* [TEXTE À ANALYSER]
————————

Le nom de la ferme parentale, la ‘Rivière’ de Saint Pierre du Chemin y serait-il pour quelque chose dans le cheminement bucolique de Jean-Marie, avec la Sèvre au cœur de ses attentions ? Ce n’est peut-être pas un hasard s’il s’installe à Mortagne sur Sèvre dans les années 80, non loin de ‘sa’ rivière qu’il photographie sous toutes les coutures ? Retraité depuis 6 ans, il vient d’éditer un livre consacré à la Sèvre Nantaise, le condensé de ses recherches et de ses clichés.  

Epris de la nature dès son plus jeune âge, Jean-Marie se laisse aller à ses rêveries. « Près de chez moi, il y avait un petit affluent qui se jetait dans la Sèvre à Saint-Jouin-de-Milly. Quand les prés étaient inondés, je m’imaginais sur un bateau, me laissant porter pour rejoindre la Sèvre ». Il la rejoindra en 1980 à Mortagne, son employeur, un cabinet comptable, étant basé aux Herbiers. Son épouse Annie vient d’être mutée à Cholet. Auparavant, il avait été pendant deux ans, moniteur en maison familiale. « Le milieu agricole a toujours été mon élément ».

Il restera 35 ans en cabinet d’expertise comptable, une période de mutation agricole. « J’ai connu la période faste des installations, où le canton battait des records. C’est également la période des regroupements agricoles, au sein d’une même famille, entre voisins. Il y a eu enfin les évolutions technologiques, les robots de traite… ». Le comptable est consulté pour le moindre investissement. « Lorsque la confiance est établie, la relation relève d’un vrai travail d’équipe ».

————————

* [MATÉRIEL FOURNI]
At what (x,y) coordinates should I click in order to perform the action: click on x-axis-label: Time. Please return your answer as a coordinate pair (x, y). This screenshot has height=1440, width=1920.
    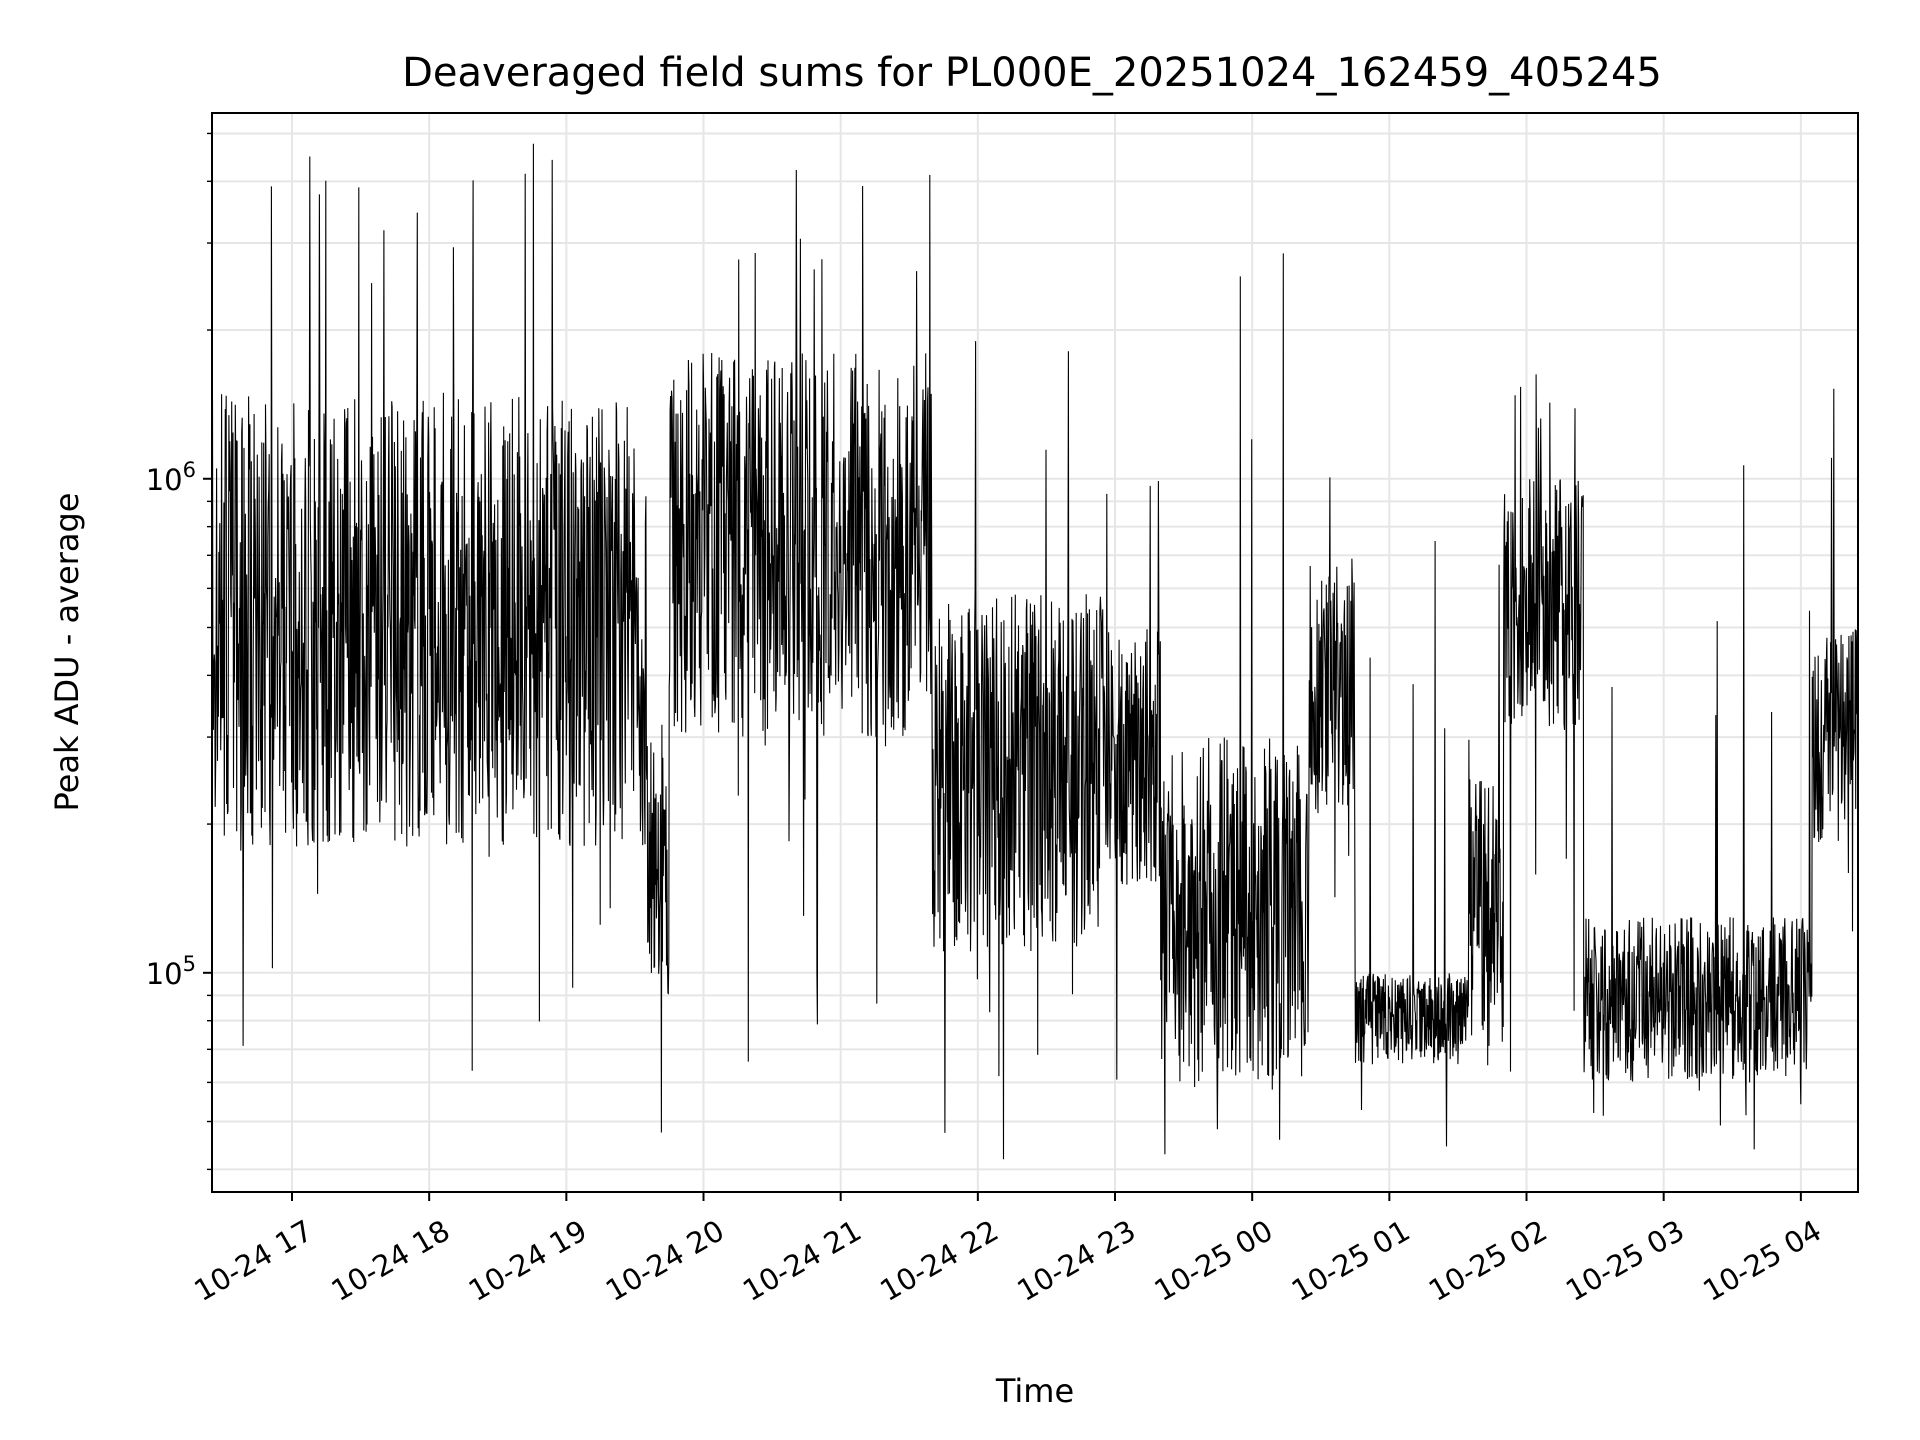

————————

* [CONSIGNE]
Dans le texte sur Jean-Marie et la Sèvre, reprends le passage qui commence par "Le nom de la" et va jusqu'à "de ses clichés.", en remplaçant "clichés" par "photographies".

* [EXERCICE RÉALISÉ]
Le nom de la ferme parentale, la ‘Rivière’ de Saint Pierre du Chemin y serait-il pour quelque chose dans le cheminement bucolique de Jean-Marie, avec la Sèvre au cœur de ses attentions ? Ce n’est peut-être pas un hasard s’il s’installe à Mortagne sur Sèvre dans les années 80, non loin de ‘sa’ rivière qu’il photographie sous toutes les coutures ? Retraité depuis 6 ans, il vient d’éditer un livre consacré à la Sèvre Nantaise, le condensé de ses recherches et de ses photographies.